WineConf Thoughts 05/01/2005 Archive
WineConf 2005

Jeremy White posted some thoughts concerning WineConf. I agree that it's useful to write these down to refer to later. I know I looked back on last year's notes as plans were being made for this year. Jeremy wrote:

I persist in thinking that it's useful to write down thoughts on WineConf to remember for next year, so that we can perhaps have a better event the next year.

Sadly, I do not think there is much chance that we will have a better event next year; I cannot imagine finding more gracious hosts, a nicer venue, or better weather than we had this weekend.

I did not talk to anyone that didn't think that this was a fantastic event, and I think we are all in shock at how helpful the Fachschaft Elektrotechnik were, and how generous WRS was.

However, I want to correct an oversight. I was glad we were able to publicly thank our hosts, but there are a few people from our own community that deserve a round of virtual applause as well.

Without Brian, I don't think we would have had WineConf; he spurred us to thinking of it, pulled us together, and juggled the thorny issue of the agenda quite well.

Further, several folks from Germany really helped out as well. David Gumbel, Andreas Mohr, Michael Stefaniuc, (and others I've forgotten) were extremely helpful to us all. You all certainly helped this American feel very welcome and at home.

So thank you all.

I did want to file a few practical thoughts away:

First, I thought we did audio and video just right this year; we made an honest attempt at it, but it didn't interfere with the conference at all.

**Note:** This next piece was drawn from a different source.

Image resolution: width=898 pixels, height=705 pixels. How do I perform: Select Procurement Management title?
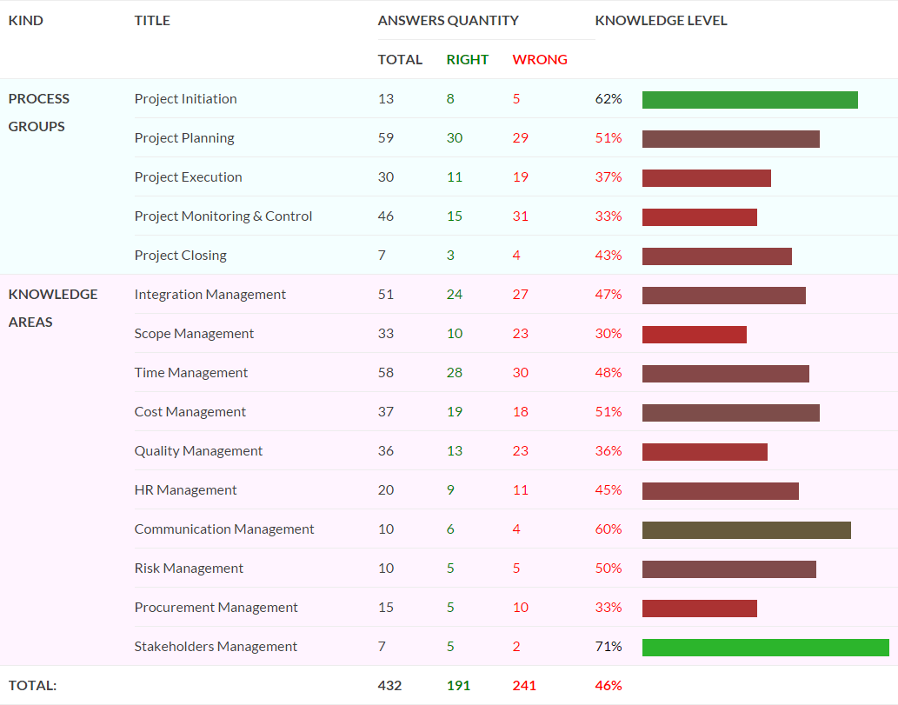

However, I think we need to recognize that we Wine hackers are badly addicted to Internet access, and I think we need to set aside a formal time on day 1 to make sure that all access is good. We did have mounting frustrations over the connectivity, only getting it all ironed out midway through day two. I found myself being increasingly distracted by the problems until we finally ironed it out.

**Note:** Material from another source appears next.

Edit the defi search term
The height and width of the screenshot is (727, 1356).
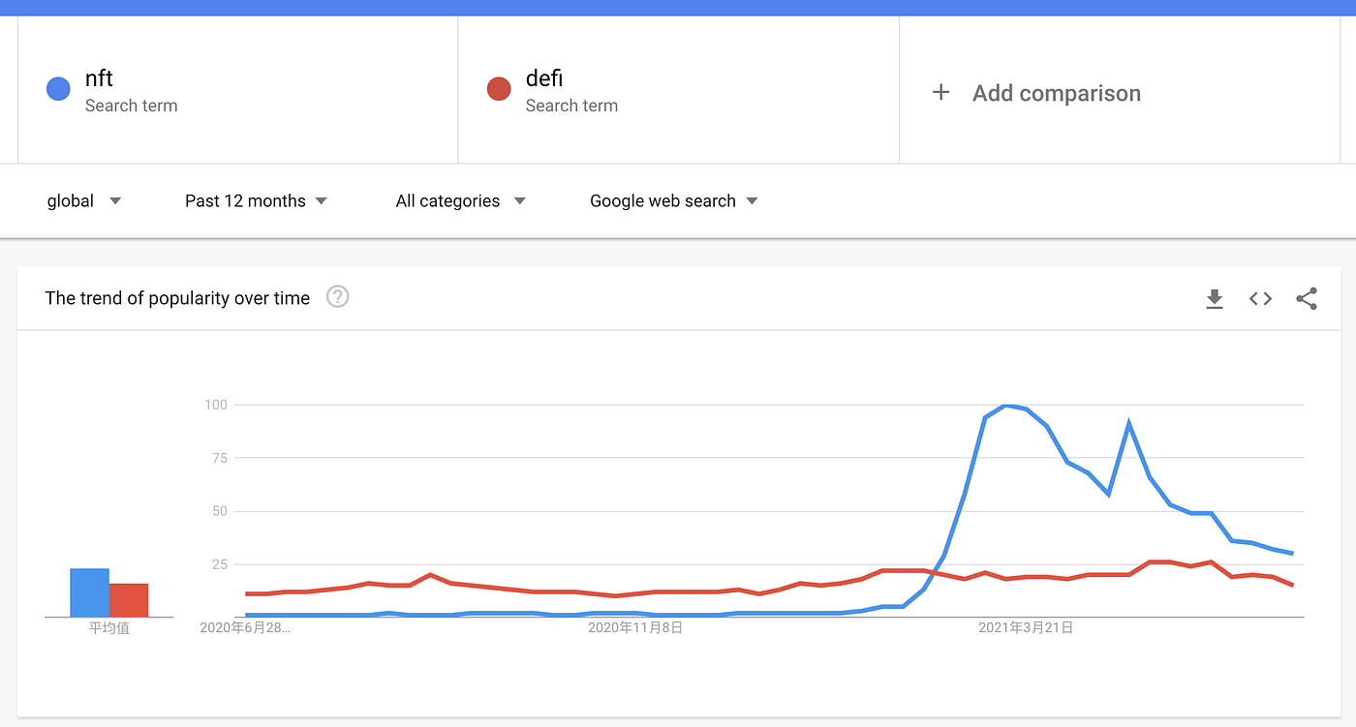pyautogui.click(x=544, y=78)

(There were counter proposals on the train to eliminate internet access so that folks would focus on the talks; I'm not sure how I feel about that, but it's an interesting point).

We also seem to crave massive amounts of power; we should probably sponsor a box of power strips for our host next year.

Brian was feeling that we might have done better with a slightly lighter schedule, but others didn't seem to feel that so strongly, so I'm ambivalent. But the healthy and flexible breaks were once again invaluable.

At any rate, it was great to see you all. I look forward to planning Wine 1.0 at Huw's house next year *grin*.

Thanks again to everyone that helped bring off a brilliant WineConf!

The topic of Internet access was discussed. Everyone agreed it's necessary in some form, but whether we should have it while discussions are taking place is debatable.